All lines up to and including the one that contains "Task: Click the" are to be transcribed exactly, starting from the first line of the records.

• Pixel coordinate grounding data
● ● ●

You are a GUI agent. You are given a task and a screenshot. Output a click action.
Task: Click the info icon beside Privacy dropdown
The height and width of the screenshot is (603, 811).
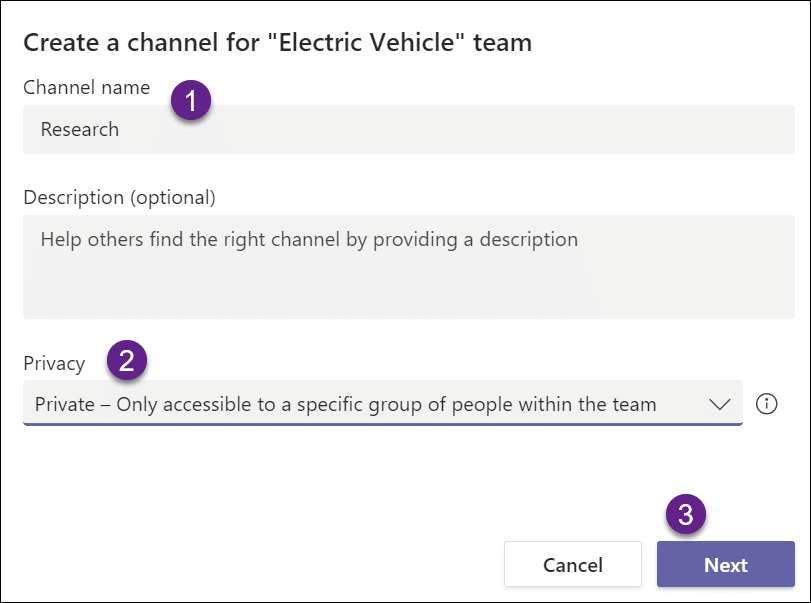pos(766,403)
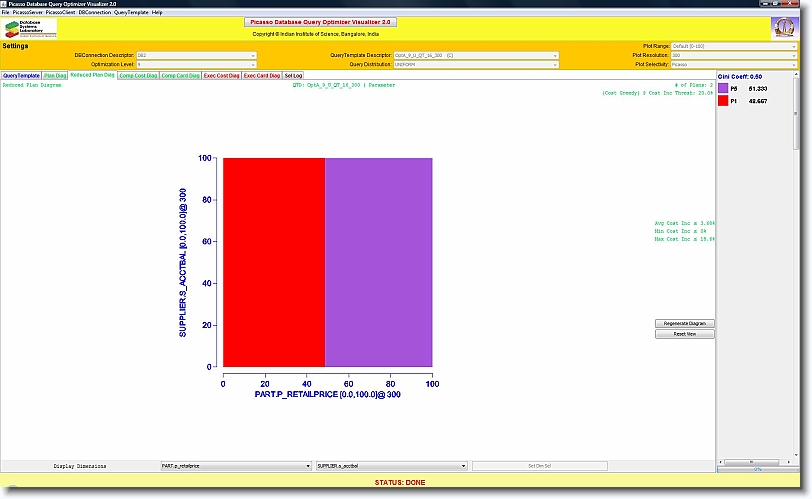Open the PART.p_retailprice display dimension dropdown

(236, 466)
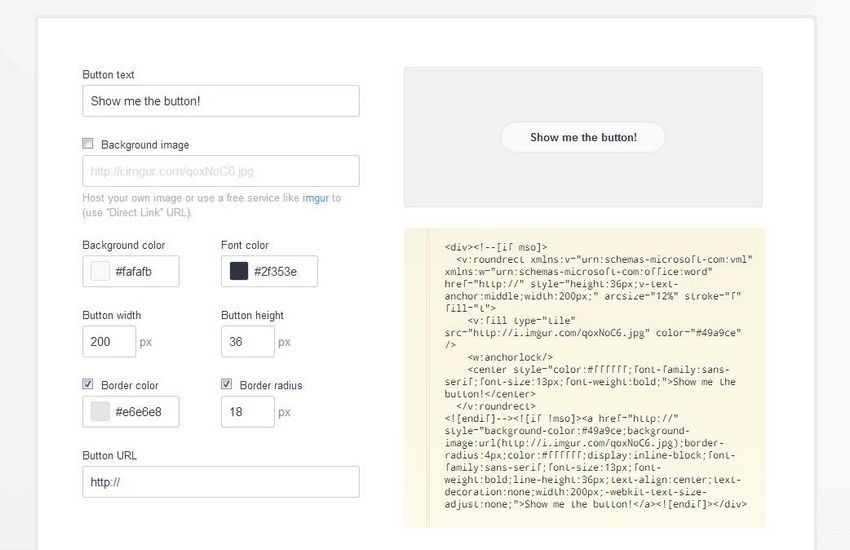Screen dimensions: 850x550
Task: Open the imgur link
Action: coord(315,198)
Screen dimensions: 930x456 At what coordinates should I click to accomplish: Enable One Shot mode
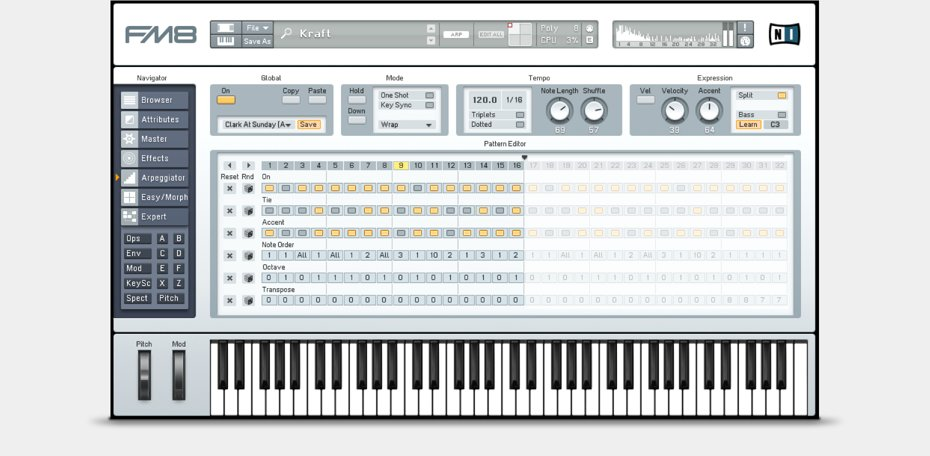click(429, 95)
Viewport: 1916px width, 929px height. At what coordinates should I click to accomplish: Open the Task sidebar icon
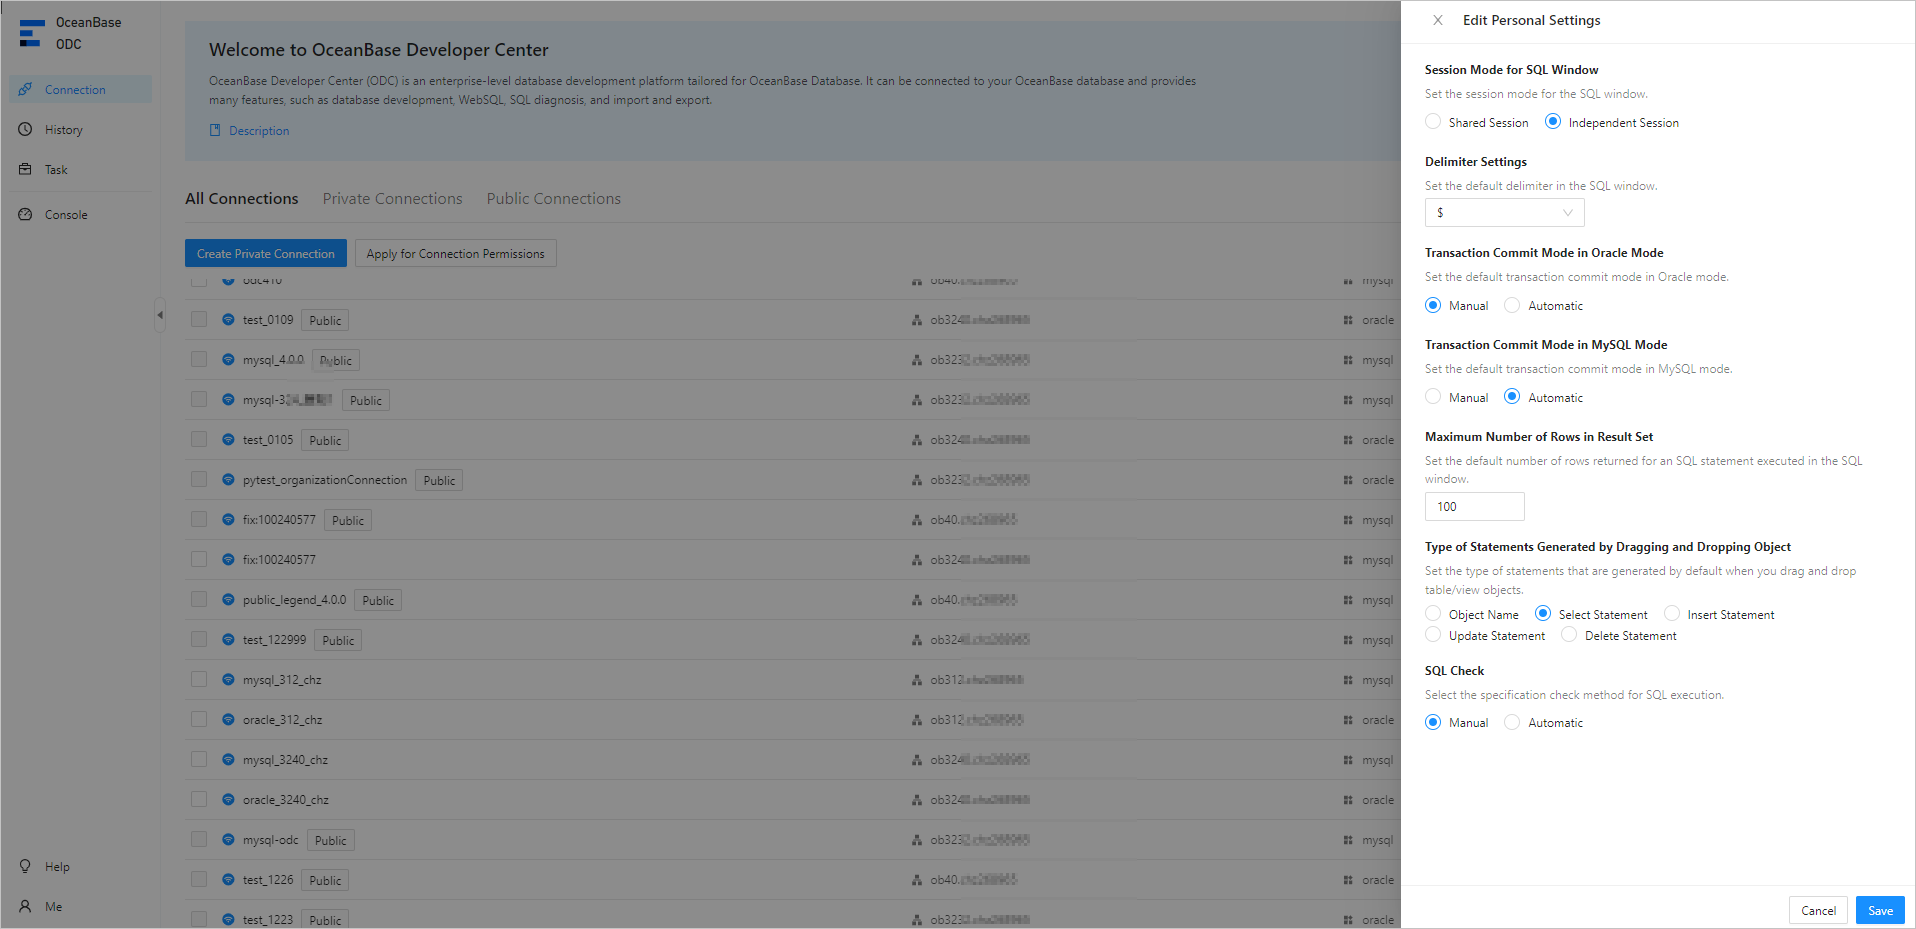(26, 169)
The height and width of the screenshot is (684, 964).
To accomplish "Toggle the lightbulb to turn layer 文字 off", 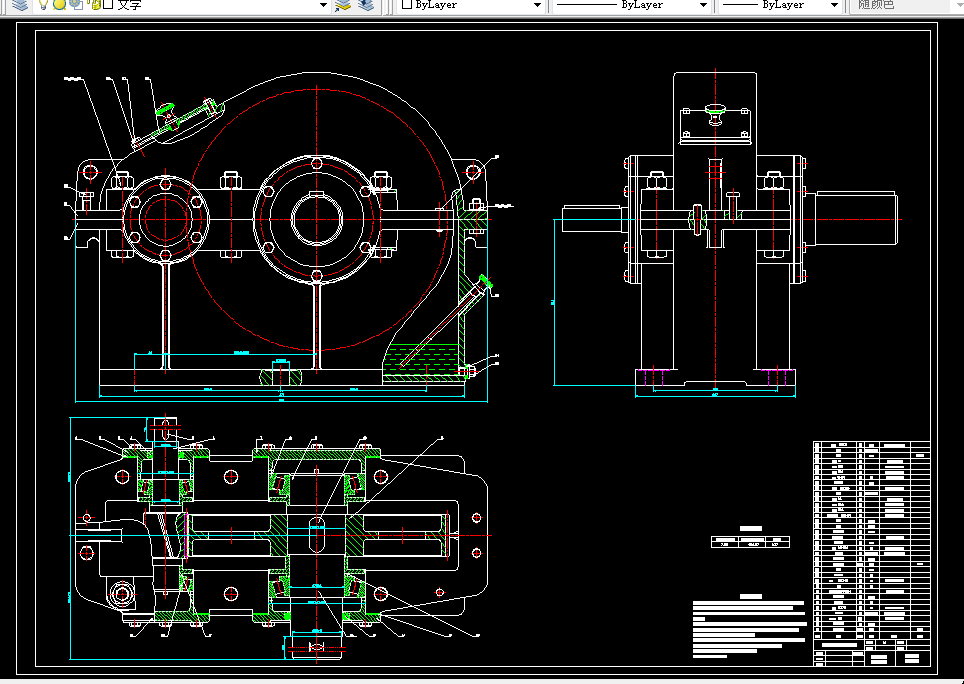I will click(45, 5).
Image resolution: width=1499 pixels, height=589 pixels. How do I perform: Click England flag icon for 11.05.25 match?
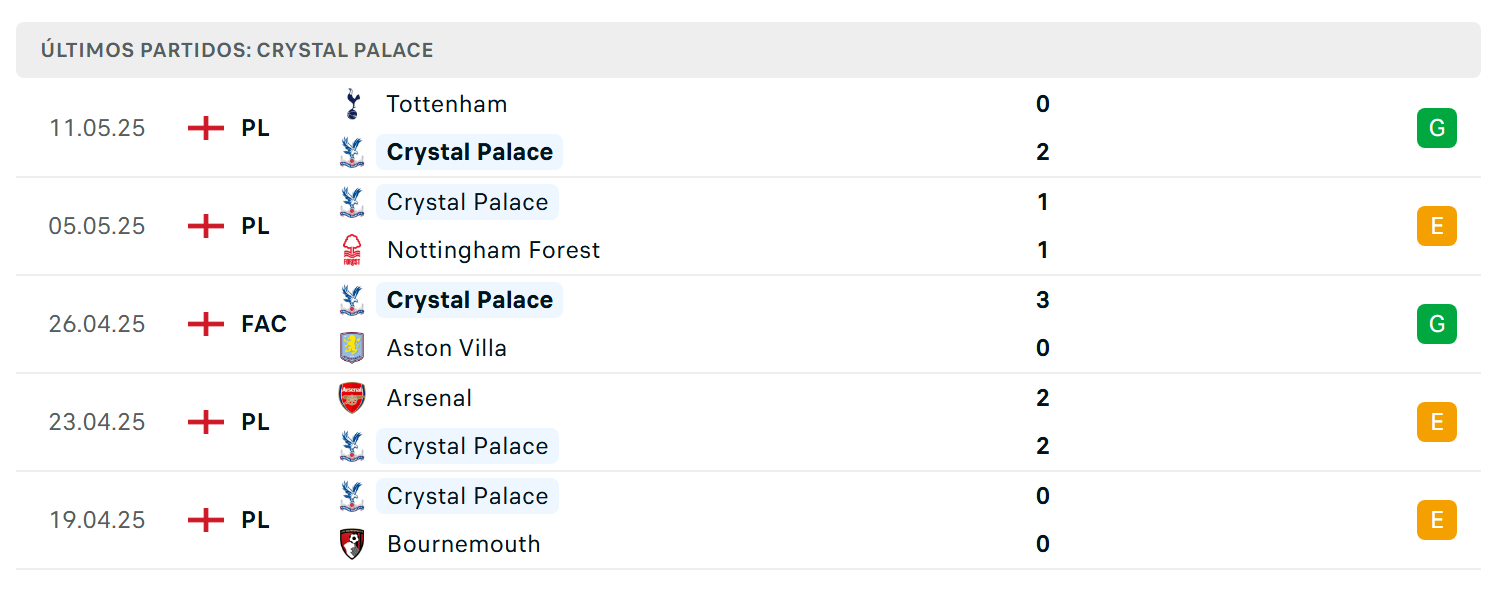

● ● ●

• Reply to the exercise
You are a GUI agent. You are given a task and a screenshot. Output a click action.
Task: Click the info icon beside Privacy dropdown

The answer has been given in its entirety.